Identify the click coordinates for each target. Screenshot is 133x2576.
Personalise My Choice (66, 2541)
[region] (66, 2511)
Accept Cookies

# # # # #

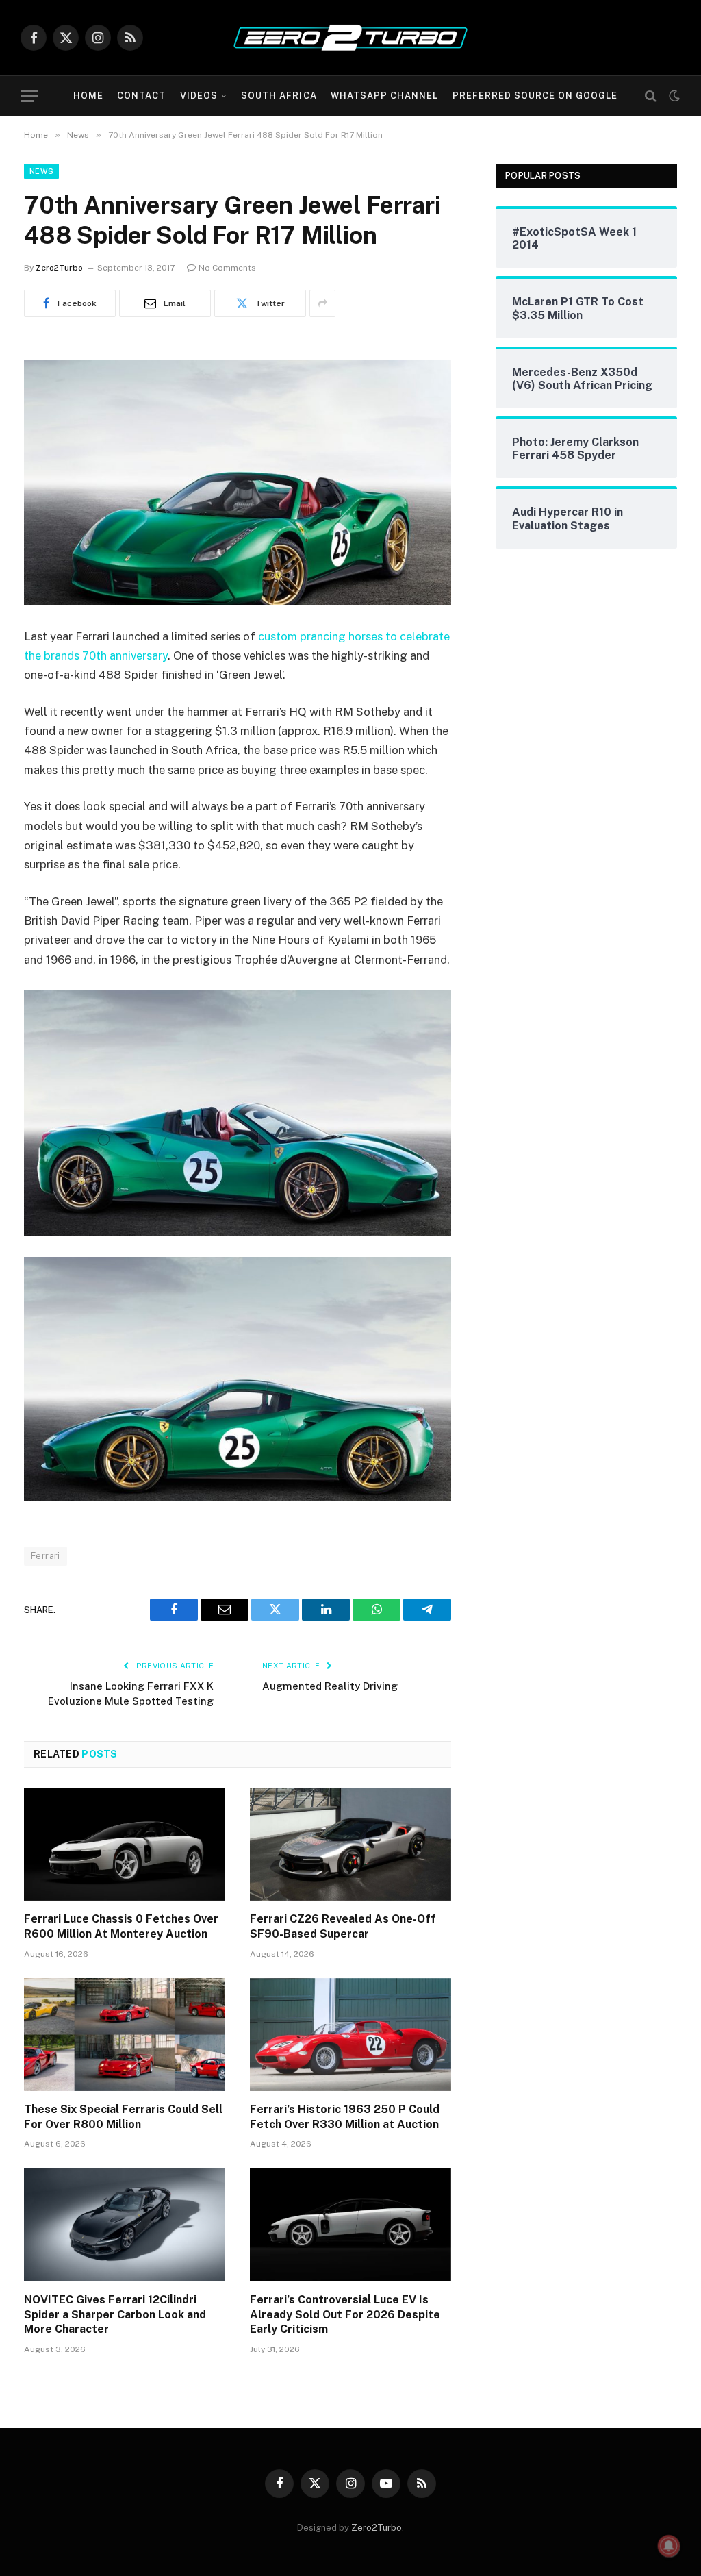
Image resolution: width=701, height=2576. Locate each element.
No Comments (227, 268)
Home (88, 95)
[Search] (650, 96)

# # # # #

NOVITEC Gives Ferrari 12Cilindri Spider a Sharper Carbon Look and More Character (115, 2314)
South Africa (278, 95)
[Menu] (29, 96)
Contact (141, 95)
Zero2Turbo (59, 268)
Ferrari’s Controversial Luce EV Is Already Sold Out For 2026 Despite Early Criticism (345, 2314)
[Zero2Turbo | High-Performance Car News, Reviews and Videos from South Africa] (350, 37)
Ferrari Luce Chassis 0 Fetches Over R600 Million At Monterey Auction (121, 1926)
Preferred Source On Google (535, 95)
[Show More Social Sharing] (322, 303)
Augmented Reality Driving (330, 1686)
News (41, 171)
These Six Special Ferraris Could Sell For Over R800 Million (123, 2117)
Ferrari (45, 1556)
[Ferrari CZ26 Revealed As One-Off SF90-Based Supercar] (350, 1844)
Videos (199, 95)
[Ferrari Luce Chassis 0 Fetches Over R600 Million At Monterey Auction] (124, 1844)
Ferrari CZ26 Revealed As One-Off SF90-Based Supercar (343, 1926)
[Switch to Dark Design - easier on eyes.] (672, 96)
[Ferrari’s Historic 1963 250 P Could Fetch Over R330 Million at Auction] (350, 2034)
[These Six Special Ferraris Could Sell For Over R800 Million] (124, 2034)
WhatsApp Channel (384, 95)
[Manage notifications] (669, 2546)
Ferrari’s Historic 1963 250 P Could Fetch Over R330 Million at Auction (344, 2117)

# # # # #

TASK ITEM: Nothing but a number should be given: the count of lines above in which the word "Supercar" occurs.

RESULT OF THE TASK: 2